The “open source” ecosystem, especially that surrounding the web and node, is
likely to be hit the hardest. The more driven the open source project was by
its proximity to either an employed contributor or actively dependent business,
the bigger the impact from a shift to language models will be.

This is a serious problem for the software industry as arguably much of the
economic value the industry has provided over the past decade comes from
strip-mining open source and free software.

6. Licence contamination

Microsoft and Google don’t train their language models on their own code.
GitHub’s Copilot isn’t trained on code from Microsoft’s office suite, even
though many of its products are likely to be some of the largest React Native
projects in existence. There aren’t many C++ code bases as big as Windows.
Google’s repository is probably one of the biggest collection of python and
java code you can find.

They don’t seem to use it for training, but instead train on collections of
open source code that contain both permissive and copyleft licences.

Copyleft licences, if used, force you to release your own project under their
licence. Many of them, even non-copyleft, have patent clauses, which is poison
for quite a few employers. Even permissive licences require attribution, and
you can absolutely get sued if you’re caught copying open source code without
attribution.

Remember our Chekhov’s gun?

    👉🏻👉🏻 memorisation!

Well, 👉🏻👉🏻 pewpew!!!

Turns out blindly copying open source code is problematic. Whodathunkit?

These models all memorise a lot, and they tend to copy what they memorise into
their output. [30]GitHub’s own numbers peg verbatim copies of code that’s at
least 150 characters at 1%^[31][9], which is roughly the same, in terms of
verbatim copying, as what you seem to get in other language models.

For context, that means that if you use a language model for development, a
copilot or chatbot, three or four times a day, you’re going to get a verbatim
copy of open source code injected into your project about once a month.
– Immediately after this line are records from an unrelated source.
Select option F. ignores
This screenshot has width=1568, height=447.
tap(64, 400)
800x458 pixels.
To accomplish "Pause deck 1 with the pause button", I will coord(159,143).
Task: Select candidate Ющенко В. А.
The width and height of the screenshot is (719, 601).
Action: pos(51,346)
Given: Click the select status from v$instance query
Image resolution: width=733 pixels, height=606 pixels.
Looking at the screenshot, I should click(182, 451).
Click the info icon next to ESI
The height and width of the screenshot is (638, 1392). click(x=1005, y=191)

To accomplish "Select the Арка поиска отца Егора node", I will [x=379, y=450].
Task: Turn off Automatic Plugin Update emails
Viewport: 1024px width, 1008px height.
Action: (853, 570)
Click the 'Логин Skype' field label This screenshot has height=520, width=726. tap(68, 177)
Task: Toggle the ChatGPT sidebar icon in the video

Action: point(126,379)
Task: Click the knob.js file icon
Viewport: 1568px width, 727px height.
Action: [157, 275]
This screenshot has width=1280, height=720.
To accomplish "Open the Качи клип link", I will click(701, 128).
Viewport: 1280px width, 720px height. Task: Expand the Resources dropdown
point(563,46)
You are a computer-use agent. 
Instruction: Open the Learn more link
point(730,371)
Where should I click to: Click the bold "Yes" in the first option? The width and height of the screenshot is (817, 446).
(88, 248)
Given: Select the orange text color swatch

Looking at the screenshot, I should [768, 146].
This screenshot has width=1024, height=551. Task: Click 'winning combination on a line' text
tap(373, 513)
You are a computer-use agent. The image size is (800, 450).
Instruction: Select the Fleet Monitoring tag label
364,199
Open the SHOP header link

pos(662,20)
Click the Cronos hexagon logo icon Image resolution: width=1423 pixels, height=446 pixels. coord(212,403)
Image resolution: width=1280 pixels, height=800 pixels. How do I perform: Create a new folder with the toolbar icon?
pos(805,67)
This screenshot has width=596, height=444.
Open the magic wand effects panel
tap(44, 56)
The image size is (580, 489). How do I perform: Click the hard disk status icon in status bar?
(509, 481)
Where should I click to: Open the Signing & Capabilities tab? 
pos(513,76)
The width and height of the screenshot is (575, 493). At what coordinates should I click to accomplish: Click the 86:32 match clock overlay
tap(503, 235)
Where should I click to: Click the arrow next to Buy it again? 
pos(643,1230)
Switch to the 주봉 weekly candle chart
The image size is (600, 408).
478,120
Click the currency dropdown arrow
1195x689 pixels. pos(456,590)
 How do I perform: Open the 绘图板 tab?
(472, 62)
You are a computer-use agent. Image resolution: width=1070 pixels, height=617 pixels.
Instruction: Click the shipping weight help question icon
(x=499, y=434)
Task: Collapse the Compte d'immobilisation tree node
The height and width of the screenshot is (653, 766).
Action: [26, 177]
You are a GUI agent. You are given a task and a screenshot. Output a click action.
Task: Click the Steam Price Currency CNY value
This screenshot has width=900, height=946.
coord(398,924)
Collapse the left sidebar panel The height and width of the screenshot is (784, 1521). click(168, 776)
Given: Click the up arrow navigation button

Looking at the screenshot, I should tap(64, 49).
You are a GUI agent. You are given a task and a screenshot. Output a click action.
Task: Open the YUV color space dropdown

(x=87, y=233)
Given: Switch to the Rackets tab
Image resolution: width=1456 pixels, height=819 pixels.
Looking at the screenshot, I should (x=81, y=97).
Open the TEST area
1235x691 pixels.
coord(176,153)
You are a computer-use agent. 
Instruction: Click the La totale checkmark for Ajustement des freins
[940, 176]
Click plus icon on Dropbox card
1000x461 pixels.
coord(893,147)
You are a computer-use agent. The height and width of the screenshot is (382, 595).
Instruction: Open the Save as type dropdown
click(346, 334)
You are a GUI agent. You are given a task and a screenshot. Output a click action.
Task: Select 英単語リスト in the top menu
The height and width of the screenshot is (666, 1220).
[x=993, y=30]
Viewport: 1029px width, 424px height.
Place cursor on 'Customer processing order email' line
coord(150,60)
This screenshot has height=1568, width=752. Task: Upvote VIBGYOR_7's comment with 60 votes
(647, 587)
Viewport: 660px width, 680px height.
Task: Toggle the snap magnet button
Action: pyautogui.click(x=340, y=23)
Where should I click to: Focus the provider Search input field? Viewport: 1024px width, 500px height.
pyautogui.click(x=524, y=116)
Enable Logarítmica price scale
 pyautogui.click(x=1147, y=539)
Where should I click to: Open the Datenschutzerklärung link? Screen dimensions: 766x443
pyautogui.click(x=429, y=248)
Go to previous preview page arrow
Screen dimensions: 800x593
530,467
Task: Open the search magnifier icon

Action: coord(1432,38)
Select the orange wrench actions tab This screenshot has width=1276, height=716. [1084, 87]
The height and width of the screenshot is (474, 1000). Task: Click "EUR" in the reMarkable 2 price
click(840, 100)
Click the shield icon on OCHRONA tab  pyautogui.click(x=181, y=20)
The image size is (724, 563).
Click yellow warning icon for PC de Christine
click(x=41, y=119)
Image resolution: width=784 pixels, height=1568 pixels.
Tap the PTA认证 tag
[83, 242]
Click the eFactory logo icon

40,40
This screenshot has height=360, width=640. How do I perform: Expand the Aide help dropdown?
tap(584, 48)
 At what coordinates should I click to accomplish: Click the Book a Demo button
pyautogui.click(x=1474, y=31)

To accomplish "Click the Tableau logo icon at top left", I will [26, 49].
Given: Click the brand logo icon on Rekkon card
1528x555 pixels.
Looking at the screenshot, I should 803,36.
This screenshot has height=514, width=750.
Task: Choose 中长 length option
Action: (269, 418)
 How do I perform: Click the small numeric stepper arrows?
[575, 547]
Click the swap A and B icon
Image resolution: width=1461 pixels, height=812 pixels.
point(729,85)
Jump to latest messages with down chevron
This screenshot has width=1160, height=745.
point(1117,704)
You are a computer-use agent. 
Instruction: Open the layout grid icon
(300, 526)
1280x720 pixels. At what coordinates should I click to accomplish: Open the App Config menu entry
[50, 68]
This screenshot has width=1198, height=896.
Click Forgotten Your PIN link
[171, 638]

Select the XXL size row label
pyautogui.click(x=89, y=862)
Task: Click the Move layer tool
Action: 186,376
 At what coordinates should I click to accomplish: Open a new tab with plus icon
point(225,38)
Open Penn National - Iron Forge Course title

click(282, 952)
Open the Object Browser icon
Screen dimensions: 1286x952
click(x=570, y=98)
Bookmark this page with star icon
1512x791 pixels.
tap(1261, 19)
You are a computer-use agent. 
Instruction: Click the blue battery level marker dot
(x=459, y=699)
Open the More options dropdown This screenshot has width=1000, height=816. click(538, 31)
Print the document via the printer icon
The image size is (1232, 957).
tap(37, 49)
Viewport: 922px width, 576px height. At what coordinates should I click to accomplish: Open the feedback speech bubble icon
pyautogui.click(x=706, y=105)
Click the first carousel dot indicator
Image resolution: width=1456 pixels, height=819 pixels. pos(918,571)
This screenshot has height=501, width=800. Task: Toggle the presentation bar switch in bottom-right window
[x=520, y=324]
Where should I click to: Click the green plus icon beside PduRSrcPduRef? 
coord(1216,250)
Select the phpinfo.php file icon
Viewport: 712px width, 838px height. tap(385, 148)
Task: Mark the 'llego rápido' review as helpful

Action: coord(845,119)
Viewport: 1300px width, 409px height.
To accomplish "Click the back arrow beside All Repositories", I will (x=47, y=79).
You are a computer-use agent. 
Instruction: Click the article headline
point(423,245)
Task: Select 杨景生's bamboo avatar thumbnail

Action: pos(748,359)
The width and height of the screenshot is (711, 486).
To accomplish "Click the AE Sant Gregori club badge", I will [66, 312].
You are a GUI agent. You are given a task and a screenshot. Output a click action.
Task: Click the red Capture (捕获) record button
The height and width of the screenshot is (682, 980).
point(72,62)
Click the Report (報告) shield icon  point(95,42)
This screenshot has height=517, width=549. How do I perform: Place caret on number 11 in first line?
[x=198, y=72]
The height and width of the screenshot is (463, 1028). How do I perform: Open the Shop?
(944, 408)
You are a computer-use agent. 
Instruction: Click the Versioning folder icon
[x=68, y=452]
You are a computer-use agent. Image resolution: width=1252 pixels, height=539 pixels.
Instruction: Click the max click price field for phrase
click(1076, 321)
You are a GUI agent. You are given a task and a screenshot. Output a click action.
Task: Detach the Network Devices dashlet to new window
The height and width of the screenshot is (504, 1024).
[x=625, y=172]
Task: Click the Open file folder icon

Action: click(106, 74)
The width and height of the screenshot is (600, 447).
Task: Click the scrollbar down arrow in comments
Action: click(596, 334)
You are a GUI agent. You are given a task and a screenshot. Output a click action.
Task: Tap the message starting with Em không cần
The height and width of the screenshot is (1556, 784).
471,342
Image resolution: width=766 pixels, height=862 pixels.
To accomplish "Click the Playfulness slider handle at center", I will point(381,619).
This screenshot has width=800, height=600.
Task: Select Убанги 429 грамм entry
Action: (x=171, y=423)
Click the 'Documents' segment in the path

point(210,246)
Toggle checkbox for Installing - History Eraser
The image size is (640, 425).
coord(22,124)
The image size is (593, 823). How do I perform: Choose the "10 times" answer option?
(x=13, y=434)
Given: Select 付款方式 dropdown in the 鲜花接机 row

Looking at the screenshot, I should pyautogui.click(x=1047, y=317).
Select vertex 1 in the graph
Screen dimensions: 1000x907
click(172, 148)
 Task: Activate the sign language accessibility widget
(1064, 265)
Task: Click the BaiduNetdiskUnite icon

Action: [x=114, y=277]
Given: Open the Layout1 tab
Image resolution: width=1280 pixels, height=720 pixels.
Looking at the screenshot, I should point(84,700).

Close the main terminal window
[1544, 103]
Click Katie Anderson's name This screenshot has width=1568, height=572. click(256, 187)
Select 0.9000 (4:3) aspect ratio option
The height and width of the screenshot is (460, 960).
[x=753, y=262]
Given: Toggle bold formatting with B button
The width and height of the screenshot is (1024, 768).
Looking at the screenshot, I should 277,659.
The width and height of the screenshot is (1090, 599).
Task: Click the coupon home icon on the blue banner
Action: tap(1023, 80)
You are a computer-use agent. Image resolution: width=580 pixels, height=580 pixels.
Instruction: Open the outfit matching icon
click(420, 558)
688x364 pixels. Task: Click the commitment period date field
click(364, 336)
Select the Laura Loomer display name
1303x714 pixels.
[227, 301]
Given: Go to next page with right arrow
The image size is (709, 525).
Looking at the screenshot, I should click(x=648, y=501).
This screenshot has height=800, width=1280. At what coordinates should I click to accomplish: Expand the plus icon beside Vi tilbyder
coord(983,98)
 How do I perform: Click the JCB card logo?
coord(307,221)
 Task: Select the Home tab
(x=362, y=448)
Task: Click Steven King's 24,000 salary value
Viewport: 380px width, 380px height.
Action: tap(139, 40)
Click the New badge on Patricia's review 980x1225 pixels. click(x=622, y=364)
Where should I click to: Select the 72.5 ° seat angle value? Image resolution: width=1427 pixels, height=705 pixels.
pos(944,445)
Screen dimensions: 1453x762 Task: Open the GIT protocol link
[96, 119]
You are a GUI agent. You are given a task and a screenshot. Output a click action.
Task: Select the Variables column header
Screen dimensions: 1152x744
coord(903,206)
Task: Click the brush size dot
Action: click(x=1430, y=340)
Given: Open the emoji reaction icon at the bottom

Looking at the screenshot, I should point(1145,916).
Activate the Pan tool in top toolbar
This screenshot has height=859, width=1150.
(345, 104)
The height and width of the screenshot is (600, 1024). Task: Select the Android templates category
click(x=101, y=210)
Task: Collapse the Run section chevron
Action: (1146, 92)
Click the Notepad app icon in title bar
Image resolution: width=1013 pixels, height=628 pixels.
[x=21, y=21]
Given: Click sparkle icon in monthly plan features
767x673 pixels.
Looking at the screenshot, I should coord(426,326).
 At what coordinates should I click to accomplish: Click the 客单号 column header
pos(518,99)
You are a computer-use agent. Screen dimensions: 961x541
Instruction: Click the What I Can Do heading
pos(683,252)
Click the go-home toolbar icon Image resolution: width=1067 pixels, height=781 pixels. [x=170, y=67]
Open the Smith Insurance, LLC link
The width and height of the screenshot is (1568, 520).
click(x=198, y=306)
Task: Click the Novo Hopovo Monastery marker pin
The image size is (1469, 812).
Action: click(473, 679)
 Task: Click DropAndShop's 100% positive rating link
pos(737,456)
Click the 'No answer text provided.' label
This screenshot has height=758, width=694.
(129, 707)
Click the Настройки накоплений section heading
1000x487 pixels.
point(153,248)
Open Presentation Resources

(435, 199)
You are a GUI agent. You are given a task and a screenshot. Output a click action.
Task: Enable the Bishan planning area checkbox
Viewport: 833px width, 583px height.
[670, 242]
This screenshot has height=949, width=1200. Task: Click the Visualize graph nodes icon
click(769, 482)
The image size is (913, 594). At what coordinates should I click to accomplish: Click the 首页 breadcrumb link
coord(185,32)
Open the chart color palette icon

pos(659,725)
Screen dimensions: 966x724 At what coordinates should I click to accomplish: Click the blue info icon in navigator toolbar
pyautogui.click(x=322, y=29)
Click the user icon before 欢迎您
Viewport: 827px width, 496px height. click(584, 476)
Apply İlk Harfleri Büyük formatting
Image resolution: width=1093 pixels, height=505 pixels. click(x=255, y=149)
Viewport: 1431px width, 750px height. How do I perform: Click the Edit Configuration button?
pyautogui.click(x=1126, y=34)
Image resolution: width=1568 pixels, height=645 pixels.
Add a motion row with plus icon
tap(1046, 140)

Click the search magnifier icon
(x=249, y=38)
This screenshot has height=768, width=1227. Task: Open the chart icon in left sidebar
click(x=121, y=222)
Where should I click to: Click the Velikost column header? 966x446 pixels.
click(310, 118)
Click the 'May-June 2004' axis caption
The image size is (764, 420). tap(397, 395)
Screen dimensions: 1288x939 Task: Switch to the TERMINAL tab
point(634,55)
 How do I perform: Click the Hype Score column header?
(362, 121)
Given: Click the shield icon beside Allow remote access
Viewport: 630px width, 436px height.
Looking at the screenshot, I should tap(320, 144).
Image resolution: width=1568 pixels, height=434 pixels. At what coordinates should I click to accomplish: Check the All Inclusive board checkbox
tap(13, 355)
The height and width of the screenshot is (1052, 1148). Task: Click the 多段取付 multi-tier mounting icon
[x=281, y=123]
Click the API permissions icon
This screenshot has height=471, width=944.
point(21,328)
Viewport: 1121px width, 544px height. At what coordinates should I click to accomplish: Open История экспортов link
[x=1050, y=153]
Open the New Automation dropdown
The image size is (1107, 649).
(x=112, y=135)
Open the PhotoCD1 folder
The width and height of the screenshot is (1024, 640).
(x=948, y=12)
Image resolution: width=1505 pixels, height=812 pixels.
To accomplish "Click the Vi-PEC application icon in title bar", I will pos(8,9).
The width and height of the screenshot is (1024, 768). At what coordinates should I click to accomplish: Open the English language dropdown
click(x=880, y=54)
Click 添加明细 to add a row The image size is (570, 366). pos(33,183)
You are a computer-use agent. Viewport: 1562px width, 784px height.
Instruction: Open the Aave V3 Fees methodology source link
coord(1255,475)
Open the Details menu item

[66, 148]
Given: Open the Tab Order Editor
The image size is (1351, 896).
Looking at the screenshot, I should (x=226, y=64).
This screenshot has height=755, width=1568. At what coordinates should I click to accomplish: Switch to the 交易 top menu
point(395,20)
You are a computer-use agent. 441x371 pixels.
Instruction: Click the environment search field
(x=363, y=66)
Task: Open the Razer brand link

If
every team member uses one, then multiply that by the size of the team.

GitHub’s Copilot has a feature that lets you block verbatim copies. This
obviously requires both a check, which slows the result down, and it will throw
out a bunch of useful results, making the language model less useful. It’s
already not as useful as it’s made out to be and pretty darn slow so many
people are going to turn off the “please don’t plagiarise” checkbox.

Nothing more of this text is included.